__Target pointing data__
# # # # #
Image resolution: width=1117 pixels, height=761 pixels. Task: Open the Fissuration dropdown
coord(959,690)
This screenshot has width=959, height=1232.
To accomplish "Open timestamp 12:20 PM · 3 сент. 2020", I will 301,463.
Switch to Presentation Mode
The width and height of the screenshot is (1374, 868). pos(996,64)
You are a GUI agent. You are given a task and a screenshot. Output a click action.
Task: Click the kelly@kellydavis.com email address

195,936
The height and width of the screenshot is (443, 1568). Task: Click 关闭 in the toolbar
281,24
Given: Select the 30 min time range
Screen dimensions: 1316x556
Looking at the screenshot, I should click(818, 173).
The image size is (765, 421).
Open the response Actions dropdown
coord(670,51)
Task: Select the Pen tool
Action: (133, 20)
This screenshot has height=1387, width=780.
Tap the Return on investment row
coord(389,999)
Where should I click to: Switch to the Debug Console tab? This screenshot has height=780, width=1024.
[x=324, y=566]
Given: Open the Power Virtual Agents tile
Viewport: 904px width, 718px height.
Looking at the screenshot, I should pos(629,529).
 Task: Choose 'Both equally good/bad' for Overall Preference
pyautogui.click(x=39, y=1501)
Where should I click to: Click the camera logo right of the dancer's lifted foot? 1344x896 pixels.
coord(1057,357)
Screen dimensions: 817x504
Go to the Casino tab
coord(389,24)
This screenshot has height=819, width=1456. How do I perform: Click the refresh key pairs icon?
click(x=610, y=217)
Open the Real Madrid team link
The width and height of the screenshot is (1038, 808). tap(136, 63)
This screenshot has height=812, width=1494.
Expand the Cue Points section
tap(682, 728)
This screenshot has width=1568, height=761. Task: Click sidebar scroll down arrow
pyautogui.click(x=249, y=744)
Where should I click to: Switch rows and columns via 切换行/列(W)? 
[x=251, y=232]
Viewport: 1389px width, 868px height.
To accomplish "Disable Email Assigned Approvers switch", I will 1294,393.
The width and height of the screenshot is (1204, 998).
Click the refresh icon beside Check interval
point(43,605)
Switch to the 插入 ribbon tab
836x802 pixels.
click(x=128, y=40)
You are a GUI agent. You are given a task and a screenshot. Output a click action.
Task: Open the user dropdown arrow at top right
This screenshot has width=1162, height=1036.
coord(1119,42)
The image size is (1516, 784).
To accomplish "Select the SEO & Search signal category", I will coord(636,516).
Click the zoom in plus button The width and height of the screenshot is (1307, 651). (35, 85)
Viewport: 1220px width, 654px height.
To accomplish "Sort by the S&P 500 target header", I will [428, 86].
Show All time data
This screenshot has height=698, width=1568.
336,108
# # # # #
__WRITTEN REQUEST__
Rewrite the part of the items that opens with the line containing "Where should I click to: Click" and closes with the line containing "click(x=610, y=217)", including both of those lines and the requests. Shift every coordinate in the answers up by 49.

__COMPLETE OUTPUT__
Where should I click to: Click the camera logo right of the dancer's lifted foot? 1344x896 pixels.
coord(1106,406)
Screen dimensions: 817x504
Go to the Casino tab
coord(438,73)
This screenshot has height=819, width=1456. How do I perform: Click the refresh key pairs icon?
click(x=659, y=266)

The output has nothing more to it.